Joint Base Lewis-McChord’s newest general took command Wednesday, pledging to care for soldiers as they return from Afghanistan while reorienting the Army’s focus in the South Sound to the nation’s challenges on the Pacific Rim.
Maj. Gen. Stephen Lanza will oversee that shift as the leader of the newly reactivated 7th Infantry Division. It’s a command that gives him authority over nearly 18,000 soldiers in Lewis-McChord’s Stryker, aviation and artillery brigades.
About 8,000 soldiers in his division are in Afghanistan today. Another 4,000 are preparing to go there this fall.
Lanza said they’ll return home to different demands than they’ve known in the past 11 years of frequent deployments to Iraq and Afghanistan. His job will center on providing them with resources to adjust to life at home and to their changing assignments.
“To those we ask much, we owe much,” Lanza said. “As leaders of the 7th Infantry Division, we must provide clear guidance, the tools and resources necessary for our soldiers to execute their tasks, and a high degree of care that is befitting our dedicated warriors.”

----------------

> Required task a: List the types of brigades that the article says the 7th Infantry Division commander has authority over.
The article above and the rows after it were drawn from unrelated sources.

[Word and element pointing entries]
----------------

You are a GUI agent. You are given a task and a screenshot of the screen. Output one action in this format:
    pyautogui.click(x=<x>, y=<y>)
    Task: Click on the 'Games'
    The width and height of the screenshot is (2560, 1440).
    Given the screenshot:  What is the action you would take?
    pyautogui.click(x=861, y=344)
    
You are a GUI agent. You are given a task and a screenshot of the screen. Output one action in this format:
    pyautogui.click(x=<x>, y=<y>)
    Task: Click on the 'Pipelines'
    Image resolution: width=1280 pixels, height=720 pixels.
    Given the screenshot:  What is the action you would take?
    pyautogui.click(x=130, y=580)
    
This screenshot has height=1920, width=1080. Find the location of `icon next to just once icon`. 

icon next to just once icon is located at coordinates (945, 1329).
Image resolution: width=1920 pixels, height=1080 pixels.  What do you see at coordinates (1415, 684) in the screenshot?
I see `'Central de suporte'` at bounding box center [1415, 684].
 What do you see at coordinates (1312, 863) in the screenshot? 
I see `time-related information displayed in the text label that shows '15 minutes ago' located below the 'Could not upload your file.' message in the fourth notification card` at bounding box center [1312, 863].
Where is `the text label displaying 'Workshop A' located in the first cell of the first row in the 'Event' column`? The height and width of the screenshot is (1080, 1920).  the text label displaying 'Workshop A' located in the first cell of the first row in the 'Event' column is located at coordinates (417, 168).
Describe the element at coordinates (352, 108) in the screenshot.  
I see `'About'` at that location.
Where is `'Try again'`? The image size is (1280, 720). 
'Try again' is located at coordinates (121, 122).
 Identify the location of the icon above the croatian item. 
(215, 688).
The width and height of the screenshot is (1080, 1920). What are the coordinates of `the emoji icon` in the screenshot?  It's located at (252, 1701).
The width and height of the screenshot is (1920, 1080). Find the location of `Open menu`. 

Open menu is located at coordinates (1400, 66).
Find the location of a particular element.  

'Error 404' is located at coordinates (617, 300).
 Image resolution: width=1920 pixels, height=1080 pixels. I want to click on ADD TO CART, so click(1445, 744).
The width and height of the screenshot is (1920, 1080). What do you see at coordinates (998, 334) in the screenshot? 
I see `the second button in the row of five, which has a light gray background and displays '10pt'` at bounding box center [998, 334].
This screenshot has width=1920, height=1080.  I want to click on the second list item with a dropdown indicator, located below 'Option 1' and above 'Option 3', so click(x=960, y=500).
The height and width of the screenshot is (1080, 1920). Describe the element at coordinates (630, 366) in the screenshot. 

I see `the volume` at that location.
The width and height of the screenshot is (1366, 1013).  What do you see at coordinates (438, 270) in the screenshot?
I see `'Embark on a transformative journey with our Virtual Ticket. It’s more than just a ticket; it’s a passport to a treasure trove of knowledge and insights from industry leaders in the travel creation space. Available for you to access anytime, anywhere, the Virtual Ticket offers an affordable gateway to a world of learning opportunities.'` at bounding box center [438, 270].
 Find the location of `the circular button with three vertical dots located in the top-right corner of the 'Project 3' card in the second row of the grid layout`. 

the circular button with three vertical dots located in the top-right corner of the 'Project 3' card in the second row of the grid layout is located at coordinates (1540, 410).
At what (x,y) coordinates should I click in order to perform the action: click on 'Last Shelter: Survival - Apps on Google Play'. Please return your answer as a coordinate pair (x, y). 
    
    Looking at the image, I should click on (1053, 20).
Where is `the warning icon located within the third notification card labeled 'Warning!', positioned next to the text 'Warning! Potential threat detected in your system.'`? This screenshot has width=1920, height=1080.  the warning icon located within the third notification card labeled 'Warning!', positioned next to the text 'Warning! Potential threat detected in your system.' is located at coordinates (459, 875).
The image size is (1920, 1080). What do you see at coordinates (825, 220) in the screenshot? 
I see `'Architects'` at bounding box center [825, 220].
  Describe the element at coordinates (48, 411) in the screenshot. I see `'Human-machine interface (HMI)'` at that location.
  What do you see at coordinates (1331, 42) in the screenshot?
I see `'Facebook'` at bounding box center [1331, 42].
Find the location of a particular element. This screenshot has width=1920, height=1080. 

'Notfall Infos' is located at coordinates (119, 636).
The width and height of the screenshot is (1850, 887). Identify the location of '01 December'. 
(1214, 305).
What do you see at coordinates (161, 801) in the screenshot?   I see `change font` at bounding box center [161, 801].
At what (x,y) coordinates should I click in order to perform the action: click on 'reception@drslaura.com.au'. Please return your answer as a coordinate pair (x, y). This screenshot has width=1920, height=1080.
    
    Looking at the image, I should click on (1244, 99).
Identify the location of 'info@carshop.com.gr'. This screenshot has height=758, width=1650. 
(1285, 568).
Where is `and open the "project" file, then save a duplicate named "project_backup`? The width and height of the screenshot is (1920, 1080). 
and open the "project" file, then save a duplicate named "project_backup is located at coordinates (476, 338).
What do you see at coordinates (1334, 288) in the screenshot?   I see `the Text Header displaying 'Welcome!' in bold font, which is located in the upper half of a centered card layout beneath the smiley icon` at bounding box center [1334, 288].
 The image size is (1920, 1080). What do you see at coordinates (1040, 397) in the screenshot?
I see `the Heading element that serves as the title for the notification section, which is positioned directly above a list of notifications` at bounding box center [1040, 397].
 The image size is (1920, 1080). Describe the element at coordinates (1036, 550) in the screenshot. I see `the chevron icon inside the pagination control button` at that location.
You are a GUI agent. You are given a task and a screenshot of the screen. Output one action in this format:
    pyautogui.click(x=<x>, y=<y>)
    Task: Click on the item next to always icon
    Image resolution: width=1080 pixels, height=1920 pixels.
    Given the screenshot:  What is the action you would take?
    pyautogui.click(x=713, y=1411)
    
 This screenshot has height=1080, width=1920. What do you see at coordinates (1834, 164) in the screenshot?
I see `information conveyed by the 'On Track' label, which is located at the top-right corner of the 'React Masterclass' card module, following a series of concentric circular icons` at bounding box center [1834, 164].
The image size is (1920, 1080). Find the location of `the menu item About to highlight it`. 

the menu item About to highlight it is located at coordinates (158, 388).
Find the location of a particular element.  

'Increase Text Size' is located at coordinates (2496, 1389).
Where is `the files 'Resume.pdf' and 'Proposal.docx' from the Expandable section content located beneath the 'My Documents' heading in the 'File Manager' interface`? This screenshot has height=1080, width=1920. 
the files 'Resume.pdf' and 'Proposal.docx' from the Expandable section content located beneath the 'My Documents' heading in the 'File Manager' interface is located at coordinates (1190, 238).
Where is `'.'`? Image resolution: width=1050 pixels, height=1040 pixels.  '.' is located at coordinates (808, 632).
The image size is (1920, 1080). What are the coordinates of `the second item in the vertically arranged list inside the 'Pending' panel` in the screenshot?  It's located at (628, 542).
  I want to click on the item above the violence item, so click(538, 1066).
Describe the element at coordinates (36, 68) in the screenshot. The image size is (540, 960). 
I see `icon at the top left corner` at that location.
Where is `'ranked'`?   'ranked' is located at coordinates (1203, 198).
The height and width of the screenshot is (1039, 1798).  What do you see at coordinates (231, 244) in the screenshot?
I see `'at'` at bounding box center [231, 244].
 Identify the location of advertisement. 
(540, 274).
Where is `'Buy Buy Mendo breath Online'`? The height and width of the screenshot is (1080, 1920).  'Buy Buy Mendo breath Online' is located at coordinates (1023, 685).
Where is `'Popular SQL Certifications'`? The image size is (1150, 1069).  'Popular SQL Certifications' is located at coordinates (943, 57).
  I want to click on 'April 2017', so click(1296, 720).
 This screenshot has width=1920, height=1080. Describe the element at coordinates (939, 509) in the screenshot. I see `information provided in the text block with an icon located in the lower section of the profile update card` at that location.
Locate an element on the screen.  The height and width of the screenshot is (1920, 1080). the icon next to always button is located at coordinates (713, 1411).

----------------

> Required task b: Please duplicate the lines of the rows, starting with the line that contains "Describe the element at coordinates (352, 108)" and going on through the line that contains "Image resolution: width=1920 pixels, height=1080 pixels. I".

> Task answer a: Stryker, aviation, artillery

> Task answer b:
Describe the element at coordinates (352, 108) in the screenshot.  
I see `'About'` at that location.
Where is `'Try again'`? The image size is (1280, 720). 
'Try again' is located at coordinates (121, 122).
 Identify the location of the icon above the croatian item. 
(215, 688).
The width and height of the screenshot is (1080, 1920). What are the coordinates of `the emoji icon` in the screenshot?  It's located at (252, 1701).
The width and height of the screenshot is (1920, 1080). Find the location of `Open menu`. 

Open menu is located at coordinates (1400, 66).
Find the location of a particular element.  

'Error 404' is located at coordinates (617, 300).
 Image resolution: width=1920 pixels, height=1080 pixels. I want to click on ADD TO CART, so click(1445, 744).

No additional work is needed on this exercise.